Dans ces communautés, le mariage précoce ne vise pas systématiquement à nuire à l’adolescente. Dans leur entendement, la jeune fille est suffisamment mûre pour être donnée en mariage après les premières menstruations. Il nous revient d’expliquer aux sages qu’une fille est trop jeune pour porter une grossesse et que le phénomène limite non seulement ses potentialités mais aussi celles de sa communauté.
Il est utile de leur expliquer que la jeune fille est un bijou à préserver jusqu’à l’âge de la maturité. Notre démarche vise à rassurer la population par rapport à l’inquiétude que pourrait susciter l’introduction de l’éducation sexuelle dans les programmes scolaires, et aussi leur donner l’information juste sur les contenus de l’éducation à la santé sexuelle.
Etant donné que les enfants sont aguerris sur les notions relatives à la sexualité, n’est-il pas à craindre qu’ils s’adonnent délibérément à des pratiques malsaines ?
Votre préoccupation m’amène à caricaturer la situation dans laquelle nous évoluons actuellement. C’est comme si le parent se couvre avec un drap blanc transparent et voit au travers. Aujourd’hui, les enfants ont déjà l’information dans la rue.
Mais le fait d’en parler va changer la qualité de l’information qu’ils ont et la source de recherche de solutions. Compte tenu du fait que le sujet est tabou, il n’osera pas l’aborder en famille. Or, le fait de l’exposer en famille en toute confiance, le rassure et le préserve de certains pièges. Il faudrait que le parent retrouve sa place de guide et de protecteur des enfants.

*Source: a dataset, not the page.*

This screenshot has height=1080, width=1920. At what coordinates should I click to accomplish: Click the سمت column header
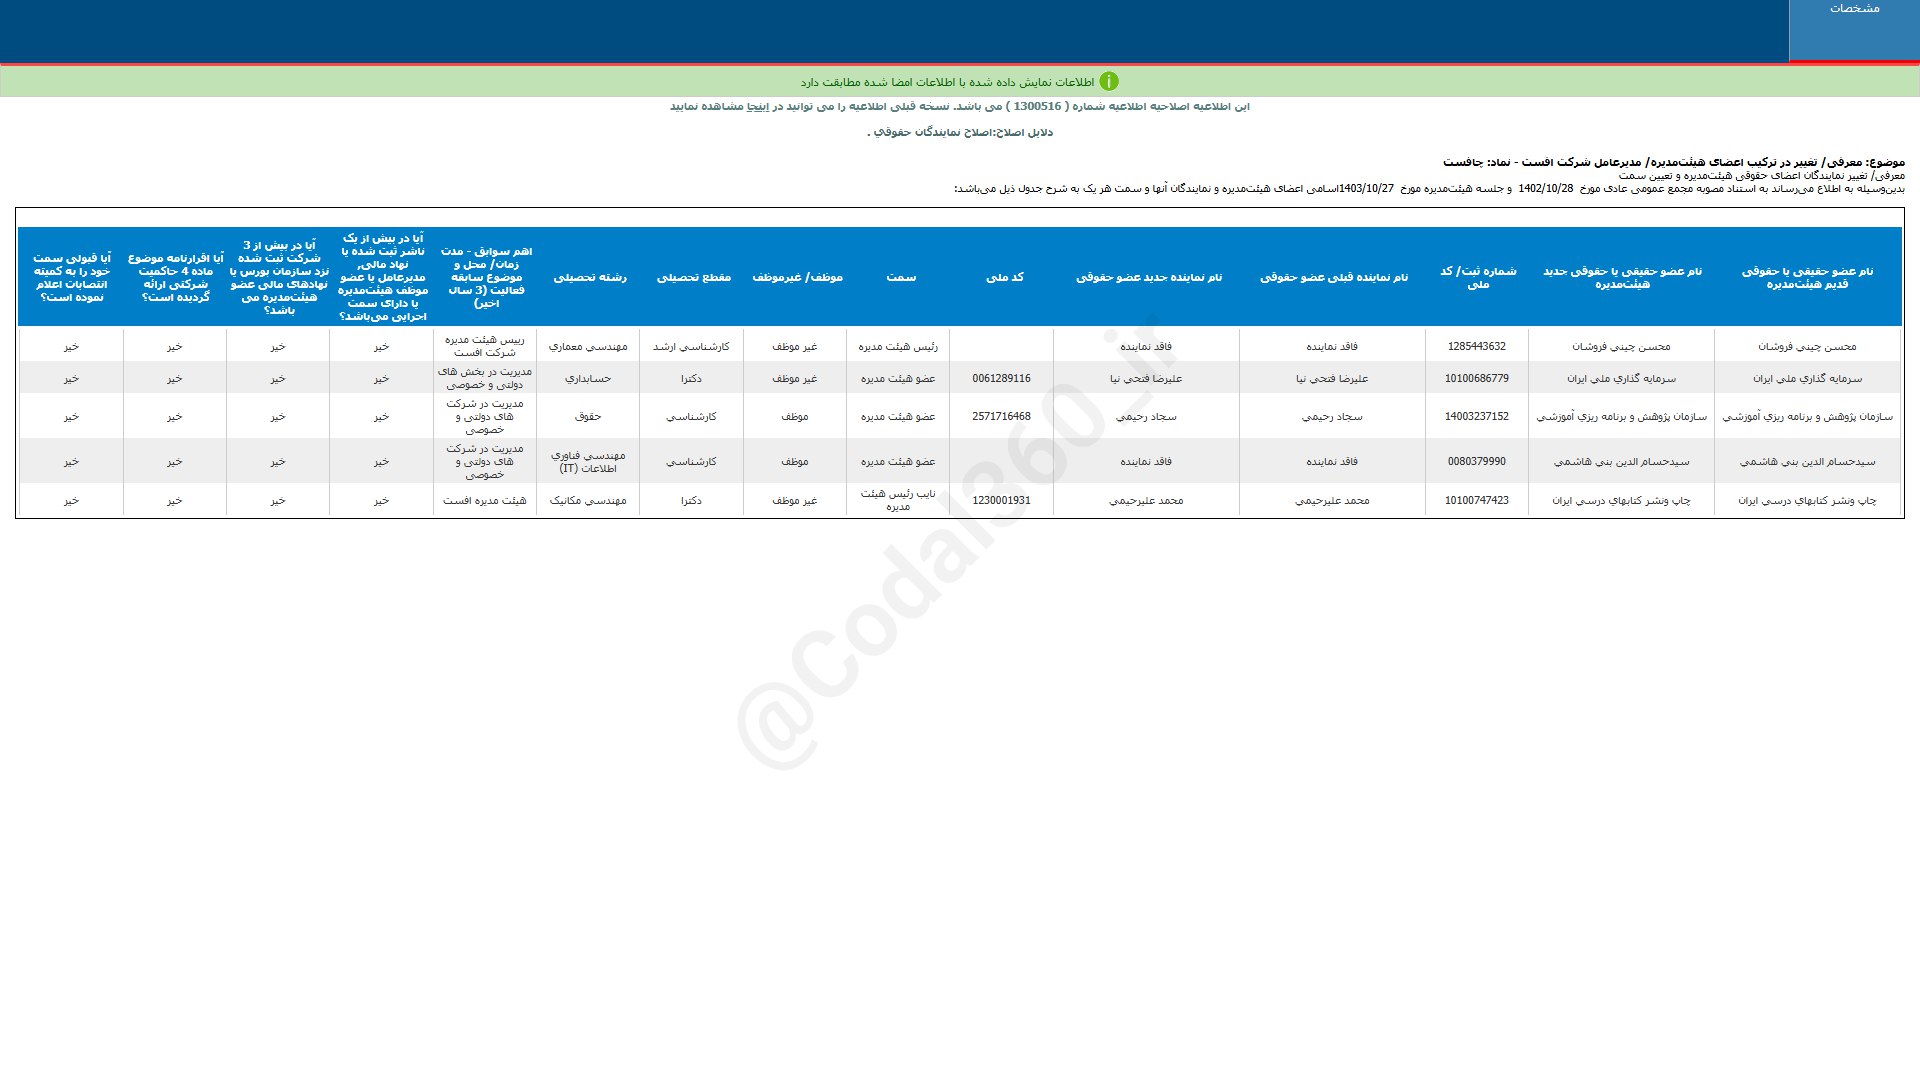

Ce qui n’est plus le cas aujourd’hui. On ne doit plus laisser la rue éduquer l’enfant. Il faudrait que l’enfant puisse sentir la nécessité d’aller chercher l’information contradictoire au sein de sa famille. C’est en cela que le guide vient redonner la place du parent sur le plan de l’éducation sexuelle.
Autrement, les enfants se confient au voisinage qui lui donne plus que l’information recherchée ou à leurs camarades de classe qui vont jusqu’à leur faire des démonstrations. Les conséquences deviennent alors grandes.
Pourquoi avoir alors limité l’introduction des cours d’éducation sexuelle à 24 établissements, étant donné que le besoin est si important ?
Nous sommes au début. C’est une innovation. Il n’est pas dit que toutes nos propositions sont bonnes et utiles. Après l’essai, nous ferons une évaluation en vue d’apprécier et de renforcer certains aspects. Lorsque nous atteindrons les résultats escomptés, nous allons passer à la vitesse supérieure. Nous tenons compte du contexte socioculturel de chaque département.
Il est important de nous approprier l’information que nous donnons à l’environnement, pour permettre à nos cibles de s’identifier à notre travail afin de ne pas le rejeter. Je voudrais rassurer les parents sur le fait qu’ils doivent se sentir à l’aise dans ce processus pour discuter de ces sujets avec les enfants.
Qu’ils leur fassent ressentir qu’ils sont des individus à part entière et qu’ils n’ont pas besoin de ressembler aux autres. Les enfants ne doivent pas avoir la crainte de poser des questions sur la sexualité et la santé de reproduction. La génération actuelle souffre d’une crise identitaire. Mais pour qu’elle se sente en confiance, cela requiert l’attention et la responsabilité des parents.